On: Meta risks $12B EU fine over addictive Instagram and Facebook feeds
They call it a feed, as if it were nourishment. But the finger moves without volition, the thumb descending again and again - a tic, a compulsion, a ritual whose meaning has been forgotten. The EU now names this pattern “addictive design” and threatens a fine of twelve billion. They will force a redesign. And the cycle will repeat.
The interesting question is not whether the feed is addictive. It is what the addiction says - what the system must exclude from its self-description to remain coherent. Meta’s official narrative: we connect people, we enable expression. But the symptom speaks otherwise. The symptom says: we manufacture a hunger that cannot be satisfied, because satisfaction would end the session. The repressed material here is the modern subject’s terror of the empty moment - the unbearable pause in which one might encounter oneself. The feed is not the disease; it is the anaesthetic.

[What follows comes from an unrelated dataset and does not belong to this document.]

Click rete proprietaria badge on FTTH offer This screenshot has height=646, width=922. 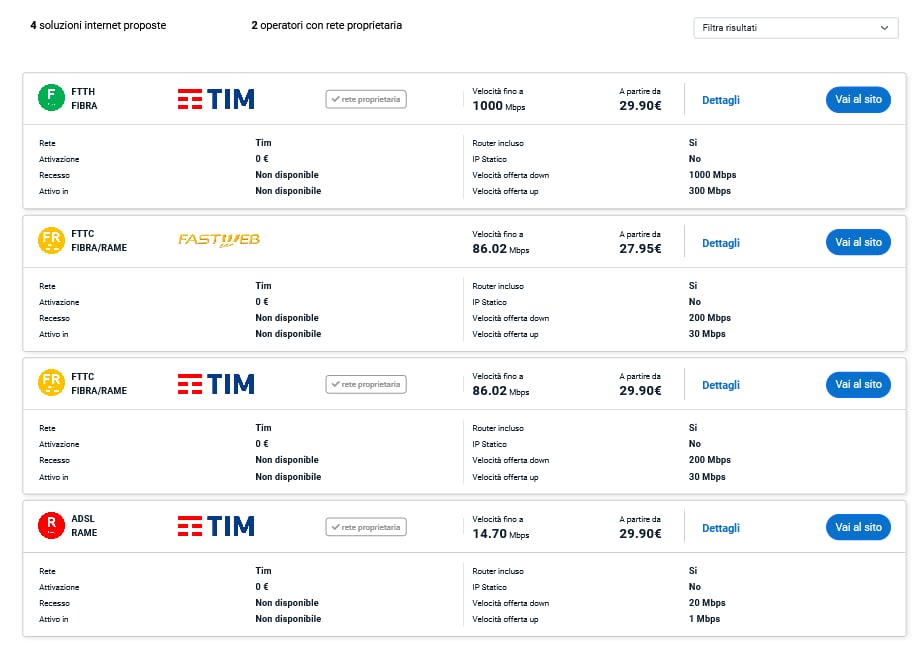tap(366, 99)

The company will resist. They will say users choose to scroll. This resistance is itself the data: the intensity of the denial marks the proximity of the insight. They cannot afford to acknowledge that their product exploits a wound they did not create but have learned to deepen.
The fine is a gesture. It treats the symptom without asking what the symptom protects the patient from. Until someone asks why the thumb must keep moving, the redesign will merely produce a different shape of the same compulsion. The repetition will continue. It always does.